▶ _À faire_:
**a)** Reprenez le passage de l'article qui commence aux mots « Préférer l’hiver – » et s'arrête après « chose qui compte. », en remplaçant « cabane » par « maison ».
**b)** D'après l'article, à quelle date le roman est-il paru ?

▶ _Article_:
+---+

Préférer l’hiver – Aurélie JEANNIN

⌧ FICHE TECHNIQUE ⌧

Titre : Préférer l’hiver
Auteur : Aurélie JEANNIN
Parution : 08 Janvier 2020
Éditeur : Harper Collins – Traversée
Pagination : 240
Prix : 17 €

⌧ SYNOPSIS ⌧

À distance du monde, une fille et sa mère, recluses dans une cabane en forêt, tentent de se relever des drames qui les ont frappées. Aux yeux de ceux qui peuplent la ville voisine, elles sont les perdues du coin. Pourtant, ces deux silencieuses se tiennent debout, explorent leur douleur et luttent, au cœur d’une Nature à la fois nourricière et cruelle et d’un hiver qui est bien plus qu’une saison : un écrin rugueux où vivre reste, au mépris du superflu, la seule chose qui compte.

Dans un rythme tendu et une langue concise et précise qui rend grâce à la Nature jusqu’à son extrémité la plus sauvage, Aurélie Jeannin, dont c’est le premier roman, signe un texte comme une mélancolie blanche, aussi puissant qu’envoûtant.

+---+

▶ _Données disponibles_:
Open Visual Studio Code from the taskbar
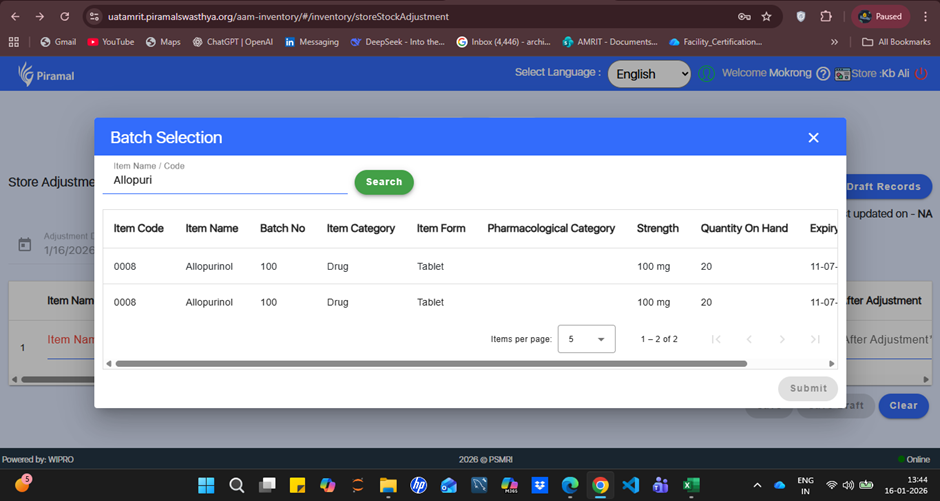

+---+

▶ _Réponses rédigées_:
**a)**
Préférer l’hiver – Aurélie JEANNIN

⌧ FICHE TECHNIQUE ⌧

Titre : Préférer l’hiver
Auteur : Aurélie JEANNIN
Parution : 08 Janvier 2020
Éditeur : Harper Collins – Traversée
Pagination : 240
Prix : 17 €

⌧ SYNOPSIS ⌧

À distance du monde, une fille et sa mère, recluses dans une maison en forêt, tentent de se relever des drames qui les ont frappées. Aux yeux de ceux qui peuplent la ville voisine, elles sont les perdues du coin. Pourtant, ces deux silencieuses se tiennent debout, explorent leur douleur et luttent, au cœur d’une Nature à la fois nourricière et cruelle et d’un hiver qui est bien plus qu’une saison : un écrin rugueux où vivre reste, au mépris du superflu, la seule chose qui compte.

**b)** Le 8 janvier 2020.